Yoo Eric R, Perumpail Ryan B, Cholankeril George, Jayasekera Channa R, Ahmed Aijaz
Department of Medicine, University of Illinois College of Medicine, Chicago, IL, USA.
Division of Gastroenterology and Hepatology, Stanford University School of Medicine, Stanford, CA, USA.
J Clin Transl Hepatol. 2017 Jun 28;5(2):130-133. doi: 10.14218/JCTH.2016.00059. Epub 2017 Mar 26.
In the United States, the fight to eradicate hepatitis C virus (HCV) infection has been ongoing for many years, but the results have been less than ideal. Historically, patients with chronic hepatitis C (CHC) were treated with interferon-based regimens, which were associated with frequent adverse effects, suboptimal response rates, and long durations of treatment - of up to 48 weeks.

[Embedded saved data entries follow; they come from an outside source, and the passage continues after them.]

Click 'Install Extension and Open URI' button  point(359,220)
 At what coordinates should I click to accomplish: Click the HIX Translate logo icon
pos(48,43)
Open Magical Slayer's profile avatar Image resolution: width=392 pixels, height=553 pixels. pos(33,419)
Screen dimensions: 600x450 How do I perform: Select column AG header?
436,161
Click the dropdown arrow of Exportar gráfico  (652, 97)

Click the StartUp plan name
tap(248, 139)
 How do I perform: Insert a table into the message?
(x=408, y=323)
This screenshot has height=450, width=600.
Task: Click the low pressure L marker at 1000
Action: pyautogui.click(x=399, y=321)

Expertise from specialist-physicians, such as hepatologists and gastroenterologists, was needed to closely follow patients on these medications so as to monitor laboratory values and manage adverse effects. However, the emergence of direct-acting antiviral (DAA) agents against HCV infection have heralded outstanding progress in terms of safety, tolerability, lack of adverse effects, efficacy, and truncated duration of therapy - 12 weeks or less - thereby making the need for close monitoring by specialist-physicians obsolete. With the recent approval of DAA agents by the Food and Drug Administration, the treatment model for CHC no longer relies on the limited number of specialist-physicians, which represented a major barrier to treatment access in the past, especially in underserved areas of the United States. We propose and share our experiences in adapting a task-shifting treatment model, one that utilizes a relatively larger pool of non-specialist healthcare providers, such as nursing staff (medical assistants, vocational licensed nurses, registered nurses, etc.) and advanced practice providers (nurse practitioners and physician assistants), to perform a variety of important clinical functions in an effort to make DAA-based antiviral therapy widely available against HCV infection. Most recently, task-shifting was implemented by the United States and World Health Organization in the fight against the human immunodeficiency virus and showed encouraging results. Based on our experiences in implementing this model at our outreach clinics, the majority of HCV-infected patients treated with DAA agents can be easily monitored by non-specialist healthcare providers and physician extenders. Task-shifting can effectively address one of the major rate-limiting factors in expanding treatment access for HCV infection.
在美国,根除丙型肝炎病毒(HCV)感染的斗争已经持续多年,但结果并不理想。从历史上看,慢性丙型肝炎(CHC)患者接受基于干扰素的治疗方案,这些方案常伴有不良反应、疗效欠佳以及长达48周的治疗时间。需要肝病专家和胃肠病专家等专科医生的专业知识来密切跟踪服用这些药物的患者,以便监测实验室指标并处理不良反应。然而,针对HCV感染的直接抗病毒药物(DAA)的出现,在安全性、耐受性、无不良反应、疗效以及缩短治疗疗程(12周或更短)方面取得了显著进展,从而使专科医生密切监测的必要性不再存在。随着食品药品监督管理局最近批准了DAA药物,CHC的治疗模式不再依赖数量有限的专科医生,而在过去,这是治疗可及性的一个主要障碍,尤其是在美国医疗服务不足的地区。我们提出并分享我们在采用任务转移治疗模式方面的经验,该模式利用相对更多的非专科医疗服务提供者,如护理人员(医疗助理、职业执照护士、注册护士等)和高级执业提供者(执业护士和医师助理),来执行各种重要的临床功能,以使基于DAA的抗病毒治疗能够广泛用于HCV感染。最近,美国和世界卫生组织在抗击人类免疫缺陷病毒的斗争中实施了任务转移,并取得了令人鼓舞的成果。基于我们在门诊诊所实施该模式的经验,大多数接受DAA药物治疗的HCV感染患者可以由非专科医疗服务提供者和医师助理轻松监测。任务转移可以有效解决扩大HCV感染治疗可及性的一个主要限速因素。